*提示:* 原样返回下面的全部记录，一字不改。

*待处理记录:*
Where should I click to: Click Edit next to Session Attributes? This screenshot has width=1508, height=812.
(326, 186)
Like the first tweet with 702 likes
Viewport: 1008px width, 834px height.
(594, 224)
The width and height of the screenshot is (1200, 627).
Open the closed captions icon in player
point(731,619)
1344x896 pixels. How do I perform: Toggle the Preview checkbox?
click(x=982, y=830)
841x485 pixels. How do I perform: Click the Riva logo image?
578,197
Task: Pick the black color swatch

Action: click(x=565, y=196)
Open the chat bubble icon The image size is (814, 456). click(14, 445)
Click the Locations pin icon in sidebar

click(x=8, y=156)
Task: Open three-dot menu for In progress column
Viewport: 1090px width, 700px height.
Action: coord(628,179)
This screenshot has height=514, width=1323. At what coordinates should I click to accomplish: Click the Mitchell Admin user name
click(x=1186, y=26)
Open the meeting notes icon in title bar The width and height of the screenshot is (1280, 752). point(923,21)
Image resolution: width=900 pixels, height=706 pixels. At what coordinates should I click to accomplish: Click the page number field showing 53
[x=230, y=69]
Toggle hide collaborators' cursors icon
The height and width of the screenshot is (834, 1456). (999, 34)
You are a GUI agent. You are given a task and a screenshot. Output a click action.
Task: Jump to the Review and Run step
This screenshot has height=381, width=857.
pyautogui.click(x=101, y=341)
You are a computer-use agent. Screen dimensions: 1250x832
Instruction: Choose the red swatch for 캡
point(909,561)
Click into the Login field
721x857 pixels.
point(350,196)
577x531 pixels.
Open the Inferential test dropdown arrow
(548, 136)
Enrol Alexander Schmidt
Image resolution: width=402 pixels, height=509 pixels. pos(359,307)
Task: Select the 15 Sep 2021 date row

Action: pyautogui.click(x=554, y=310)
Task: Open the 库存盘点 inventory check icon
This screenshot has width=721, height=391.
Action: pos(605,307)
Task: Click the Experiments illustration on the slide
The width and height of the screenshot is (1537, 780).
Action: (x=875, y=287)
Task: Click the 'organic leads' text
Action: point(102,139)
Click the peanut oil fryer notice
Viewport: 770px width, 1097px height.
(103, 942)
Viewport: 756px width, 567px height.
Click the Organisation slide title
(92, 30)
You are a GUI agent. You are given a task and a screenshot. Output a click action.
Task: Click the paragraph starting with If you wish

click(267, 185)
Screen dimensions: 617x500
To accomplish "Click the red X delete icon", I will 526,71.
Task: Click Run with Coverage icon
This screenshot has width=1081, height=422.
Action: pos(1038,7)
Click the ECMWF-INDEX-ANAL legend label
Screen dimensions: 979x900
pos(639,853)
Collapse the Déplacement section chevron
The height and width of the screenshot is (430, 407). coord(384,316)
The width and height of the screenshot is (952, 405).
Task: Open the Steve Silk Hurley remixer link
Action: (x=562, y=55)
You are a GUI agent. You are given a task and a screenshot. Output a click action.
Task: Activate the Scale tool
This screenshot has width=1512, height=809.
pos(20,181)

*最终结果:*
Where should I click to: Click Edit next to Session Attributes? This screenshot has width=1508, height=812.
(326, 186)
Like the first tweet with 702 likes
Viewport: 1008px width, 834px height.
(594, 224)
The width and height of the screenshot is (1200, 627).
Open the closed captions icon in player
point(731,619)
1344x896 pixels. How do I perform: Toggle the Preview checkbox?
click(x=982, y=830)
841x485 pixels. How do I perform: Click the Riva logo image?
578,197
Task: Pick the black color swatch

Action: click(x=565, y=196)
Open the chat bubble icon The image size is (814, 456). click(14, 445)
Click the Locations pin icon in sidebar

click(x=8, y=156)
Task: Open three-dot menu for In progress column
Viewport: 1090px width, 700px height.
Action: coord(628,179)
This screenshot has height=514, width=1323. At what coordinates should I click to accomplish: Click the Mitchell Admin user name
click(x=1186, y=26)
Open the meeting notes icon in title bar The width and height of the screenshot is (1280, 752). point(923,21)
Image resolution: width=900 pixels, height=706 pixels. At what coordinates should I click to accomplish: Click the page number field showing 53
[x=230, y=69]
Toggle hide collaborators' cursors icon
The height and width of the screenshot is (834, 1456). (999, 34)
You are a GUI agent. You are given a task and a screenshot. Output a click action.
Task: Jump to the Review and Run step
This screenshot has height=381, width=857.
pyautogui.click(x=101, y=341)
You are a computer-use agent. Screen dimensions: 1250x832
Instruction: Choose the red swatch for 캡
point(909,561)
Click into the Login field
721x857 pixels.
point(350,196)
577x531 pixels.
Open the Inferential test dropdown arrow
(548, 136)
Enrol Alexander Schmidt
Image resolution: width=402 pixels, height=509 pixels. pos(359,307)
Task: Select the 15 Sep 2021 date row

Action: pyautogui.click(x=554, y=310)
Task: Open the 库存盘点 inventory check icon
This screenshot has width=721, height=391.
Action: pos(605,307)
Task: Click the Experiments illustration on the slide
The width and height of the screenshot is (1537, 780).
Action: (x=875, y=287)
Task: Click the 'organic leads' text
Action: point(102,139)
Click the peanut oil fryer notice
Viewport: 770px width, 1097px height.
(103, 942)
Viewport: 756px width, 567px height.
Click the Organisation slide title
(92, 30)
You are a GUI agent. You are given a task and a screenshot. Output a click action.
Task: Click the paragraph starting with If you wish

click(267, 185)
Screen dimensions: 617x500
To accomplish "Click the red X delete icon", I will 526,71.
Task: Click Run with Coverage icon
This screenshot has width=1081, height=422.
Action: pos(1038,7)
Click the ECMWF-INDEX-ANAL legend label
Screen dimensions: 979x900
pos(639,853)
Collapse the Déplacement section chevron
The height and width of the screenshot is (430, 407). coord(384,316)
The width and height of the screenshot is (952, 405).
Task: Open the Steve Silk Hurley remixer link
Action: (x=562, y=55)
You are a GUI agent. You are given a task and a screenshot. Output a click action.
Task: Activate the Scale tool
This screenshot has width=1512, height=809.
pos(20,181)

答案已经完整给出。